Cuando la fe resuena en el área de nuestros sentimientos se producen variados fenómenos, no del todo ajenos a los planes de Dios. Porque todos los creyentes necesitamos paz, alegría, seguridad, confianza. Sin embargo puede darse una adhesión a Dios madura y profunda, desde una sequedad interior, desde una torturante penumbra. De lo cual dan fe los grandes santos.

Pero a la vez, esa alianza con el Señor exige un cambio en nuestra conducta personal. Así lo predicaba el Bautista, en la ribera del Jordán: Cuando le preguntan: Si el Mesías está cerca y tú nos invitas a convertirnos, ¿entonces qué hacemos? Juan les contesta: “El que tenga dos túnicas que las reparta con el que no tiene. Y el que tenga comida, haga lo mismo”. A quienes recaudaban el tributo para los romanos les dice: “No exijáis más de lo establecido”. Igualmente advierte a los soldados que a nadie extorsionen, contentándose con su paga.

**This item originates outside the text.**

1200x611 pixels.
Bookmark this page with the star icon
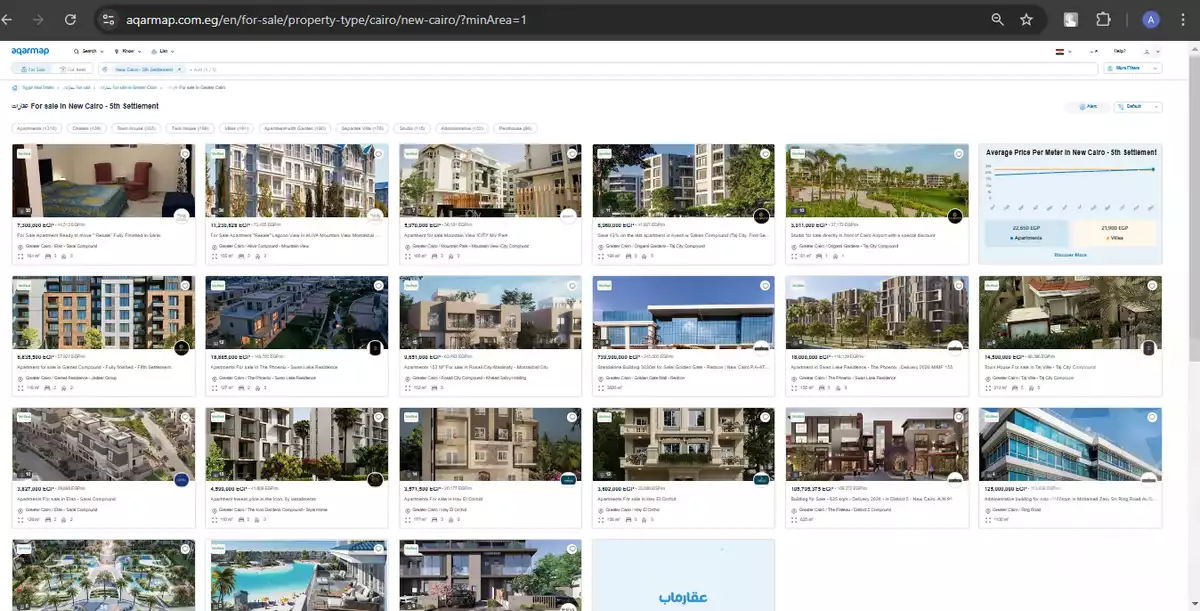(x=1026, y=19)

Aplicando esta enseñanza del Precursor a nuestra vida, comprendemos que celebrar la Navidad es algo más allá de lo emotivo y romántico. No ha de quedarse únicamente en sentidas liturgias y vistosos signos. Debe producir un cambio interior, reflejado luego en actitudes concretas.

Dios hubiera podido asomarse a las ventanas del cielo, para declarar que nos ama infinitamente. Se habría estremecido entonces el Tabor, la llanura de Sarón habría saltado de gozo. Más limpia estaría la nieve del Hermón y las aguas del Genesaret más trasparentes. Pero no. El Hijo de Dios hizo cosas más simples, cercanas a nuestra pequeñez: Escogió a una Virgen nazarena y nació en Palestina en tiempos del rey Herodes, como un niño más entre un pueblo humillado. Luego empleó toda su vida haciendo el bien y curando a los afligidos por diversas dolencias. Nos enseñó a amar a Dios como a un Padre y a servir generosamente a nuestros hermanos.

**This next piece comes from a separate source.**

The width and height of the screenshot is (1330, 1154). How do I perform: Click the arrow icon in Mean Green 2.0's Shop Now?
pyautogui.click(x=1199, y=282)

Vale entonces la pena examinar la proyección práctica de nuestra Navidad, que a los discípulos de Cristo ha de hacernos trasparentes, justos y comprometidos con el bienestar de todos. El arcángel Rigel, agobiado de cansancio, se durmió aquella tarde sobre un rizado cúmulo. Demasiado fatigosos habían sido los ensayos del “Gloria in Excelsis” por los ejidos de Belén, mientras un serafín ubicaba los sitios donde velarían los pastores. Dos ángeles se quedaron afónicos y otro más extravió su flauta entre los espinos. Entonces Rigel tuvo un sueño: Apenas María acunó al Niño sobre el pesebre, todo el universo comenzó a ser distinto: “La tierra estará llena de Dios, como cubren las aguas el mar”, había escrito Isaías.

Y el arcángel contempló desde la altura algo insólito: Ningún mortal, a excepción de los historiadores, conocía la palabra violencia. Sobre las minas que antes acechaban los caminos, habían germinado rosales. Los guerreros entregaban sus armas a los museos. Los potentados recortaban gustosamente sus lujos, para compartir con todos, educación, techo y pan. Ningún niño se quedaba sin cariño y sin juguetes. Y el bienestar se había vuelto un clima obligatorio sobre todos los horizontes.